RAID (Redundant Arrays of Inexpensive Devices) is an example of using an error
correcting system to create fault-tolerance, even though most RAID systems use
a simple single bit erasure correcting system.

**In what ways can error
correction be used?** Error correction is currently being used to make
high capacity storage devices such as magnetic and optical disk and tape
reliable. See also How frequently do bit errors occur? Error correction enables
higher density recordings. In magnetic disk drives, for example, inexpensive
and reliable 2 to 20 GigaByte capacity drives would not be possible without
error correction.

Error correction can be used to decrease the price and increase the reliability
of DRAM memory modules (SIMMS) because lower-grade DRAM components can be used.

Error correction can be used to extend the battery life of portable computers
and other battery-powered electronic devices by allowing a significant decrease
in the DRAM refresh rate.

In communications networks, such as ATM, error correction can be used to
reconstruct lost or missing packets without the need for retransmission and
with no loss of performance. For long-haul lines, frequent retransmission
causes severe performance degradation.

In RAID (Redundant Arrays of Inexpensive Devices), error correction can be used
to create an arbitrary level of fault-tolerance. Multiple devices can fail with
no loss of data or performance.

Error correction can also be used to provide fault-tolerant electronic cabling
systems, for example, fly-by-wire aircraft.

**What are the different
types of error correcting codes?** The two main types of error
correcting codes are convolutional (tree) codes and block codes. In each case,
strings of bits are divided into blocks of data and each block of data is
encoded into a longer block of data.

Convolutional codes tend to operate on smaller blocks of data than block codes
and, unlike block codes, the encoding of one block of data depends on the state
of the encoder as well as on the data to be encoded. Decoding of convolutional
codes is usually done by executing some type of decoding algorithm in a
processor.

With block codes, each block of data can be long and is encoded and decoded
independently from every other block of data. Block codes can be classified in
many different ways. For example, you could put all codes that operate on bits into
one category and call them "binary" codes. All other codes would then
be "non-binary" codes.

There are other properties of codes that can be used for classification, such
as whether a code is cyclic, shortened, algebraic, systematic, perfect, etc.

**What's special about
Reed-Solomon codes?** Reed-Solomon codes are special and widely
implemented because they are "almost perfect" in the sense that the
extra (redundant) letters added on by the encoder is at a minimum for any level
of error correction, so that no bits are wasted.

Reed-Solomon codes are easier to decode than most other non-binary codes.
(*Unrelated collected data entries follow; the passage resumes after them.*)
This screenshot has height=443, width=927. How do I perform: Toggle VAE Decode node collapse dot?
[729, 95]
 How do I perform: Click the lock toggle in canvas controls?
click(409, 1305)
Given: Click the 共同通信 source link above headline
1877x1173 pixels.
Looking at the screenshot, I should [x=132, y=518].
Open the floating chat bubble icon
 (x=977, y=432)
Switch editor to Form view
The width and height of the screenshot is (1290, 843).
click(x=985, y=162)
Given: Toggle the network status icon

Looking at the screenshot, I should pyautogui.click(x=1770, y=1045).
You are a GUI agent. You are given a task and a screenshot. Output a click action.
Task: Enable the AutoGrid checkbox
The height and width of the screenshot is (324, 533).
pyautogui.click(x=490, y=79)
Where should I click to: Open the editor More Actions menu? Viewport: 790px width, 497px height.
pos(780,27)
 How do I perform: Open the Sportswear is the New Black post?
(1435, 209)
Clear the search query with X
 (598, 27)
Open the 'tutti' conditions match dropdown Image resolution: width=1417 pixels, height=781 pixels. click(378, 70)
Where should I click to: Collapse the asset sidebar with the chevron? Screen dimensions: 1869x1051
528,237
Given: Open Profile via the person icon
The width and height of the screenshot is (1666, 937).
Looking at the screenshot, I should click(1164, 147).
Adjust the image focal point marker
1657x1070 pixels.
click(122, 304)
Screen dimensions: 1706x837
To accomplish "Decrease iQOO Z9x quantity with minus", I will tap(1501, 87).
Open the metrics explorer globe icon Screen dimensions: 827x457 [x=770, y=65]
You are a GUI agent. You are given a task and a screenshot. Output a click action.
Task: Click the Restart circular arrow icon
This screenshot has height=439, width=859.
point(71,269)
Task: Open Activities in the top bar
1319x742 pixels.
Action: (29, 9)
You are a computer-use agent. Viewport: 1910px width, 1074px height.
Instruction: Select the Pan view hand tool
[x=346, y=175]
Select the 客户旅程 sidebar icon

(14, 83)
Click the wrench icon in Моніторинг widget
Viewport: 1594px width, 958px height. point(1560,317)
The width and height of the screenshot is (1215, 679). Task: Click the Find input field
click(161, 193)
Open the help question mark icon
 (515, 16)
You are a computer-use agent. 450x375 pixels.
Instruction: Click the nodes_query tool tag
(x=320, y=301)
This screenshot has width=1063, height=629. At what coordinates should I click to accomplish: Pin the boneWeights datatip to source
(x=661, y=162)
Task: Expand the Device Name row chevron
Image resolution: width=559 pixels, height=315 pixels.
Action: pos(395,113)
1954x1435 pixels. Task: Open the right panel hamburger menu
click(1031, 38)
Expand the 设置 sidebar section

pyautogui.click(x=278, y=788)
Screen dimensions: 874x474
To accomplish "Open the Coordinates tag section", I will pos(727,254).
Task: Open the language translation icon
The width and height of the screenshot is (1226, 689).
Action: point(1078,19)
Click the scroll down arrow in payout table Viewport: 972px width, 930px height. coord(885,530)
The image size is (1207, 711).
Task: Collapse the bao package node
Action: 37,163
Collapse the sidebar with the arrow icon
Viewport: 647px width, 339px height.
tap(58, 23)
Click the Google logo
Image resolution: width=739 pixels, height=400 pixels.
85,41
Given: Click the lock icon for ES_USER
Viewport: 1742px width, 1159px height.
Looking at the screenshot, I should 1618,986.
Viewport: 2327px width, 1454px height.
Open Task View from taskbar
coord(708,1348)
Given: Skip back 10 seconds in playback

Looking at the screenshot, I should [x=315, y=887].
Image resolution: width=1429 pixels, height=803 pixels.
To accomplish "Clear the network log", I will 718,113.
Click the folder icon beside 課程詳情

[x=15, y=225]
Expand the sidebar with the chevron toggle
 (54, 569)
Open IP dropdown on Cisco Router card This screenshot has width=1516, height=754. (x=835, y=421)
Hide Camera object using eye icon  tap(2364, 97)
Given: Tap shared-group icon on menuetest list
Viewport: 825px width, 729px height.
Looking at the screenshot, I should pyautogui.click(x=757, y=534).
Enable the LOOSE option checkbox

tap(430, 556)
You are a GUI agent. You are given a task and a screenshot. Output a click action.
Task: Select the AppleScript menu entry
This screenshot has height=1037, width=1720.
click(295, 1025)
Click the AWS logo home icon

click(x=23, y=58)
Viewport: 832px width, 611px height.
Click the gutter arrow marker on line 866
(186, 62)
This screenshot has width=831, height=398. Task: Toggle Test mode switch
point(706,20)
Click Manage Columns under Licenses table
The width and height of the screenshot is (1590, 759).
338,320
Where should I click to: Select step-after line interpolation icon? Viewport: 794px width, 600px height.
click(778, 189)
Reed-Solomon codes allow the correction of "erasures". An erasure is
like taking a pencil eraser and erasing a letter in a word. The letter that
should be in that position is unknown, but the position of the erasure is
known. Reed-Solomon codes can correct twice as many erasures as errors (where
the decoder has no information about the error). With Reed-Solomon error
correction, you get more correction power per dollar by being able to correct
multiple randomly positioned bytes in error.